As an actual orphan, I often found those narratives disenchanting and like they felt so far from the lived reality that I knew. So these kids go through all this trauma and then are able to create healthy relationships when they’re older? That just doesn’t feel fully realistic. And so I really wanted to challenge that by getting into the minutia of these ordinary orphans: what does the strain look like on their own relationships when they have to raise each other? What does it mean to build love when there aren’t a lot of healthy models around you? What does it mean to build a life after so much early grief has happened?
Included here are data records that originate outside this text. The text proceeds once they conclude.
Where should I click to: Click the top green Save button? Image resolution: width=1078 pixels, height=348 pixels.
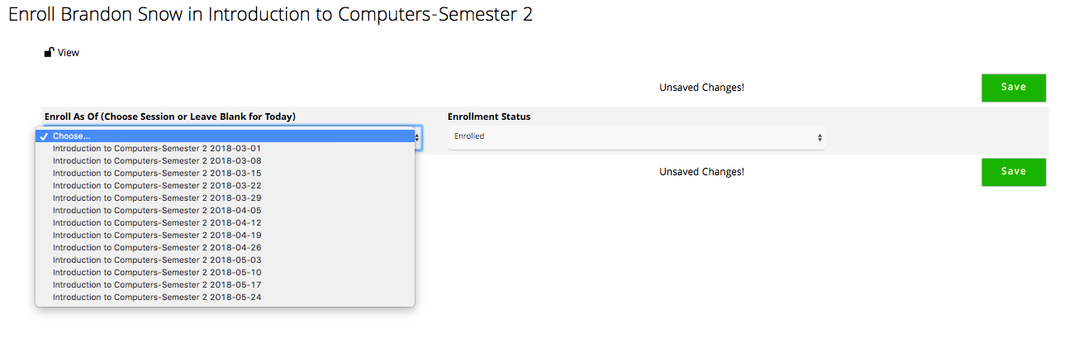[1014, 88]
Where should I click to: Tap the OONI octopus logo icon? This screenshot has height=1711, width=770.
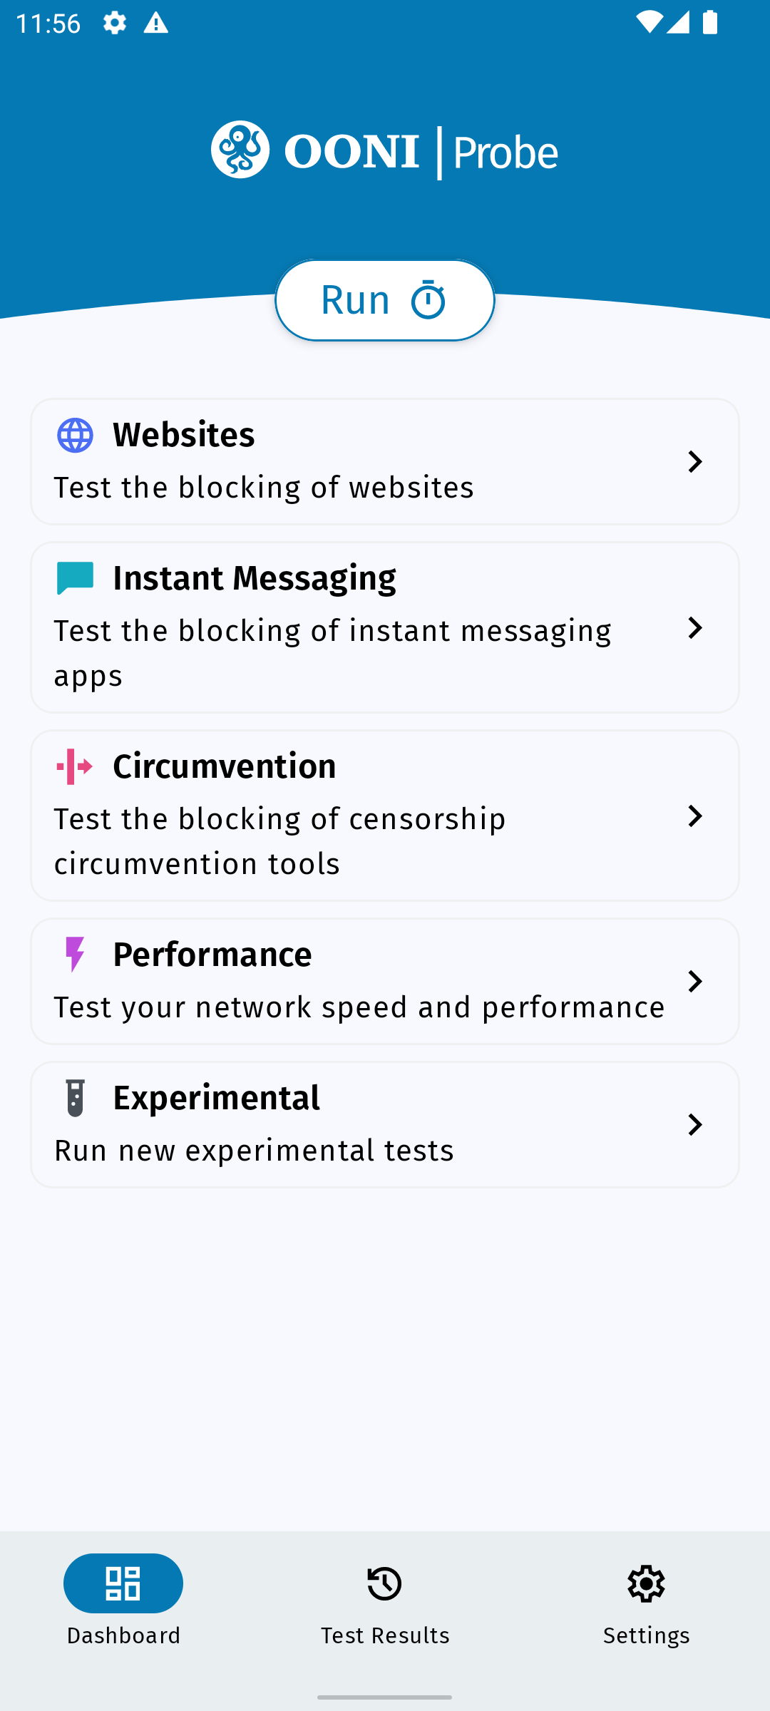coord(240,150)
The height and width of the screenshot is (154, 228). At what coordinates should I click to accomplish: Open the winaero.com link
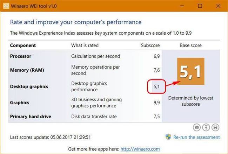coord(140,149)
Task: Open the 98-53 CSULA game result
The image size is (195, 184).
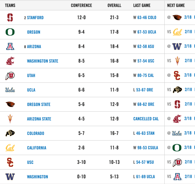Action: pos(148,148)
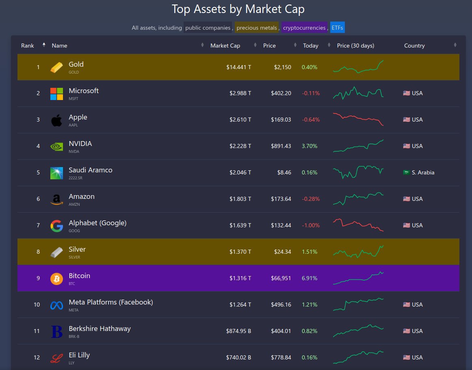Click the gold bar icon next to Gold
Image resolution: width=472 pixels, height=370 pixels.
56,67
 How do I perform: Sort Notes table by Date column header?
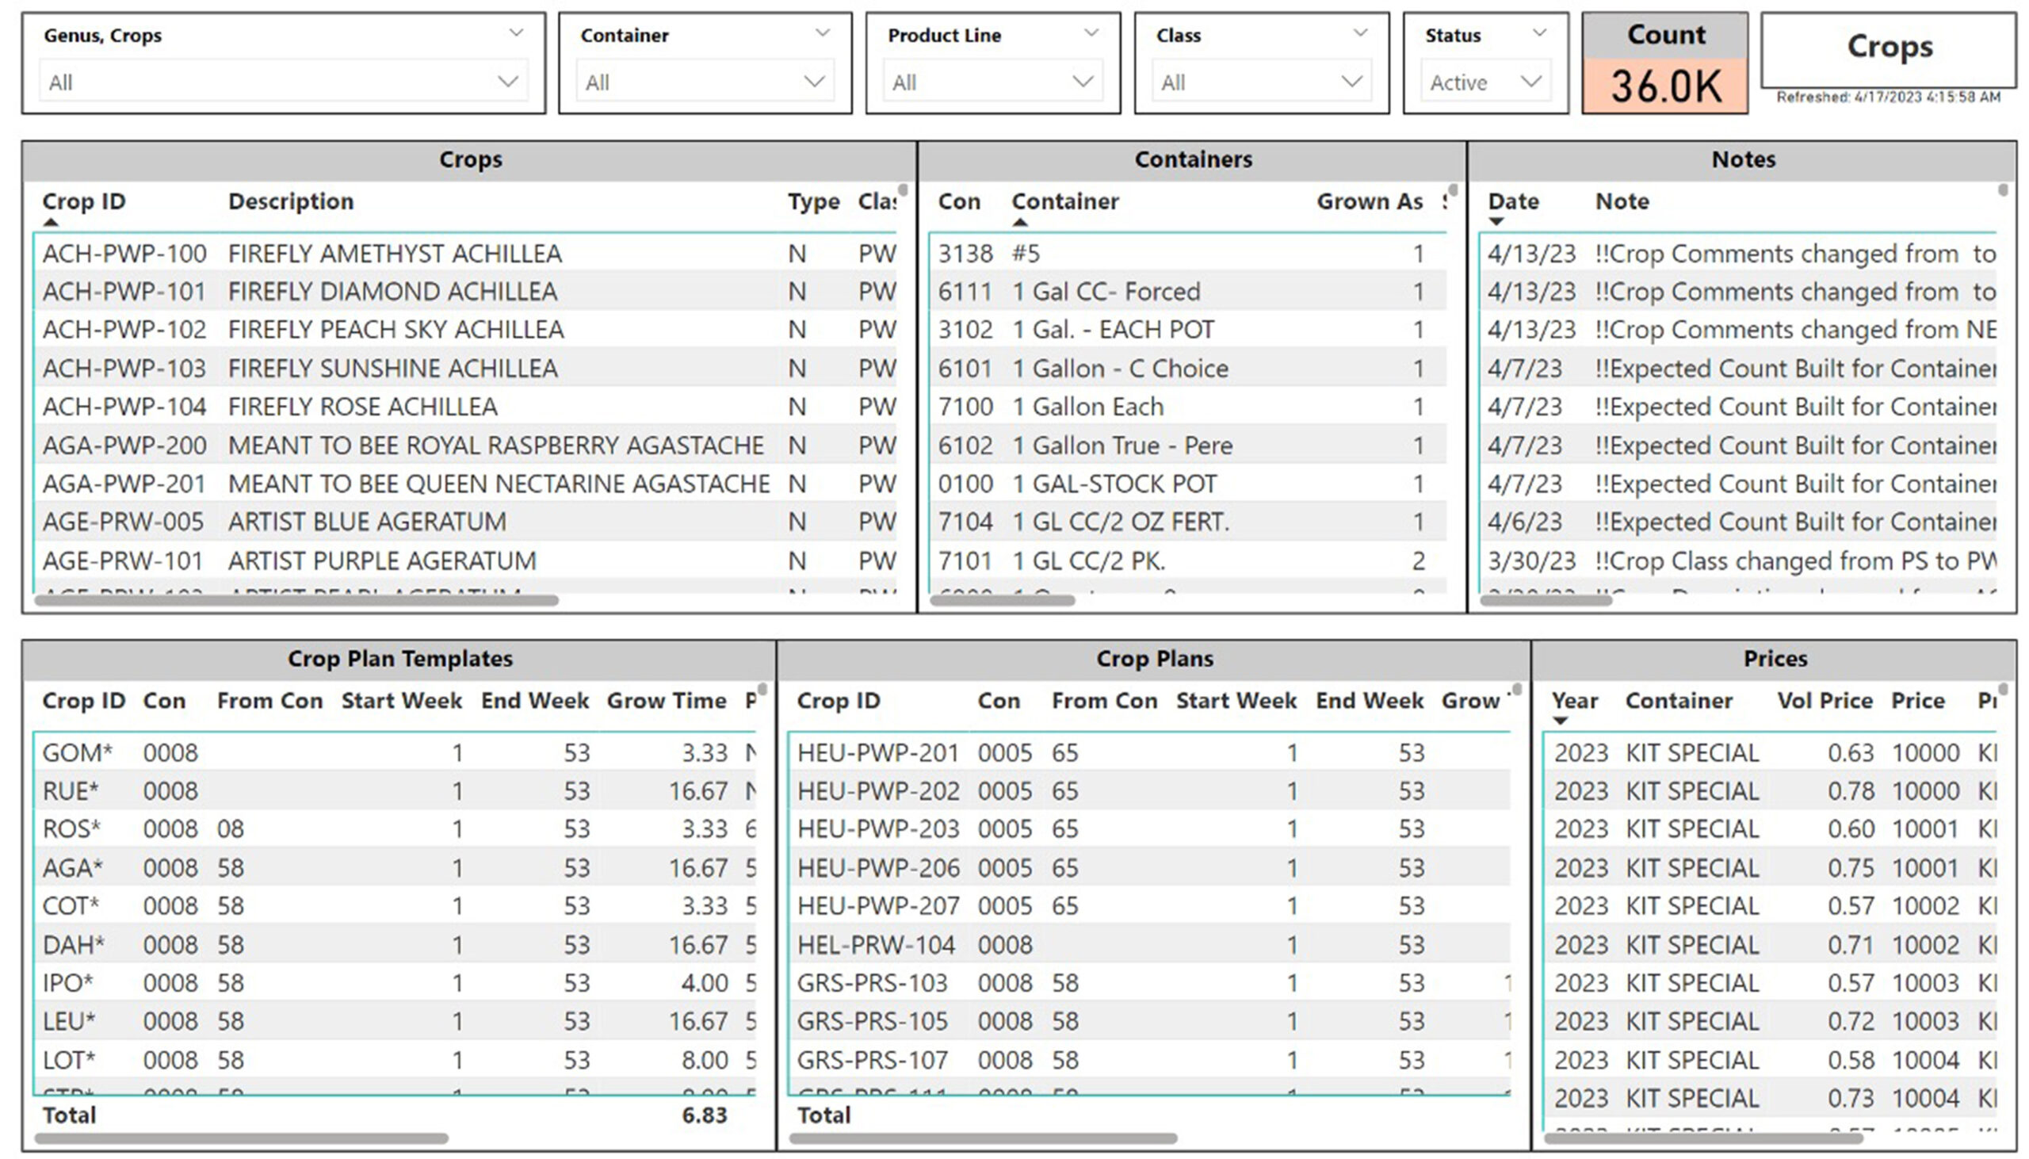pyautogui.click(x=1513, y=201)
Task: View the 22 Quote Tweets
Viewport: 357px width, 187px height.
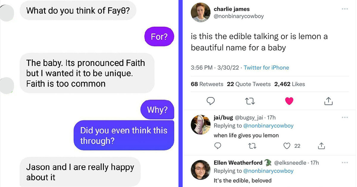Action: (x=248, y=84)
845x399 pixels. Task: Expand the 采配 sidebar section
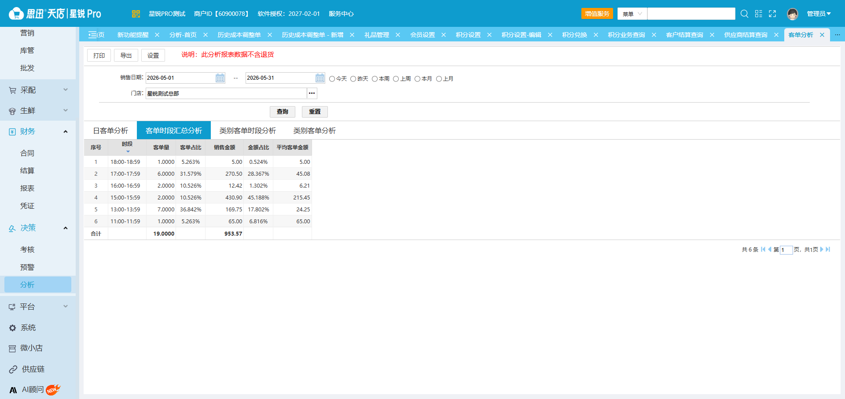click(38, 90)
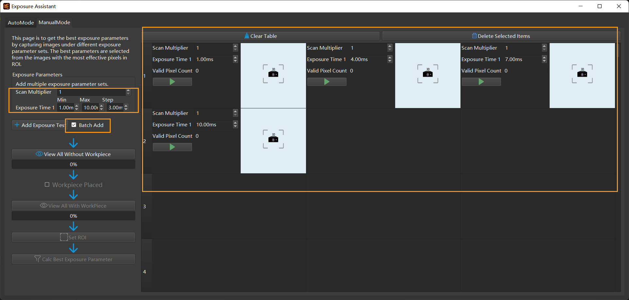Increment the Min exposure time spinner
629x300 pixels.
[77, 106]
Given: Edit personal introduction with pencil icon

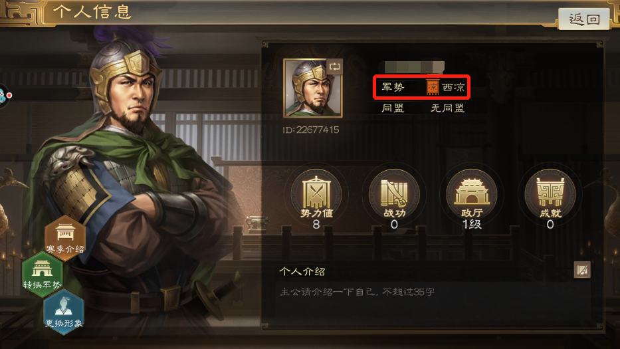Looking at the screenshot, I should pyautogui.click(x=582, y=270).
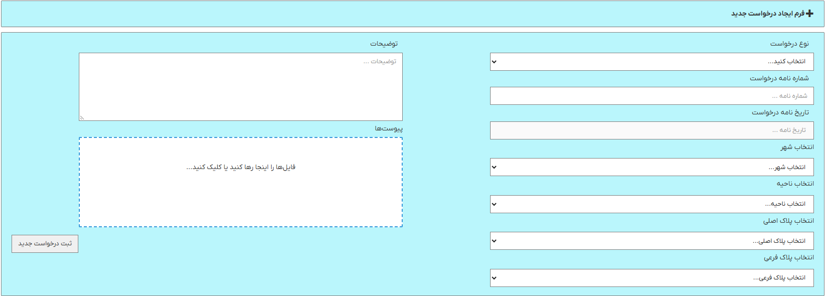
Task: Focus the شماره نامه input field
Action: (x=652, y=96)
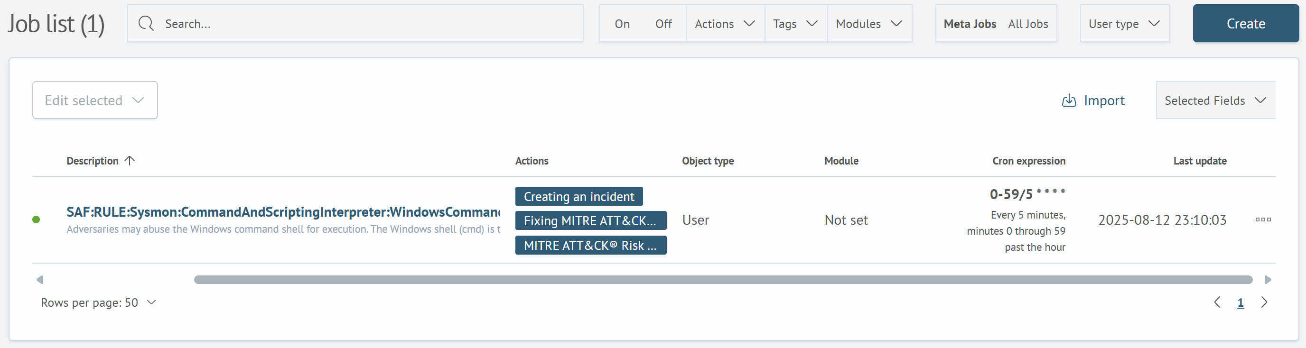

Can you share an experience that taught you the power of language?

There are so many things that have made me really experience the power of language. For me, when I’ve experienced things that are particularly traumatic, it’s been really hard for me to actually name them, discuss them, or write them. For a long time, I didn’t tell anyone that I was an orphan precisely because of that—I wouldn’t talk about my parents at all, or just would kind of sidestep any conversation that really had to do with my upbringing. I think that severely impacted my ability to form relationships because it was so hard to name some of the tightness around my heart and to let people in. Slowly, over time, I started to name those things. But the way that I named them was through poetry, through language that felt like it so deeply needed to escape me. And through that process, I felt a deep transformation happening to me—that through the naming, I was able to make sense of the world around me and the world within me, and I could carve a small place for myself.

How did the process of writing this book change you?

This book really changed me on a very deep level. Even though it is fiction, it brought me face to face with a lot of trauma and narratives that I had been carrying since childhood. It helped me reclaim parts of myself that I left behind. It allowed me to have empathy for people that I had previously written off. And so, it led to a lot of discovery. And also, once I was able to tell the story of aloneness and isolation and validate that, and the pain, I was also able to see the beauty of connection and people just trying to live in impossible situations and create moments together of beauty.

Which of the characters did you find most difficult to write?

I found the uncle quite difficult to write. With every character you need to find empathy, some reason they’re doing the things they are doing. And I found his character and his wife’s character quite hard, it took me many drafts to fully be able to give them empathy. And while it was challenging, it was also a very necessary step in terms of building out well-rounded characters and thinking through important things around forgiveness, acceptance, and empathy.

Some say writers should write the book they need to read. Why did you need this book, and what do you hope it says to others?

This is definitely the book I needed to read, even if it’s not always the book that I liked. It’s not a happy-go-lucky book or one that’s brimming with joy—it just is what it is. It makes you feel the feelings of the main character—the desperation, the low self-worth, the grief, the love. And all of that is valid. I think so often we’re looking for a neat ending. And sometimes it’s really important to have something that doesn’t end neatly, where the characters don’t behave neatly, where they get to just be. And being South Asian and Muslim and queer and femme, I never really saw characters that looked like me or inhabited worlds that I inhabited. And had the nuance of the people that existed around me. And it was important for me to read a book that had that, that still was fueled by love, even if that love wasn’t perfect or wasn’t always what we’re used to reading or seeing when we think of love.

What was the last book you couldn’t put down?

There are so many books that I’ve read recently that I’ve been really moved by—The Spirit of Intimacy by Sobonfu Some; The World Keeps Ending and The World Goes On by Franny Choi, Girls Who Never Die by Safia Elhillo, and I’ve been reading the Brother Sister Plays by Tarell Alvin McCraney. I’m also re-reading Loose Woman by Sandra Cisneros.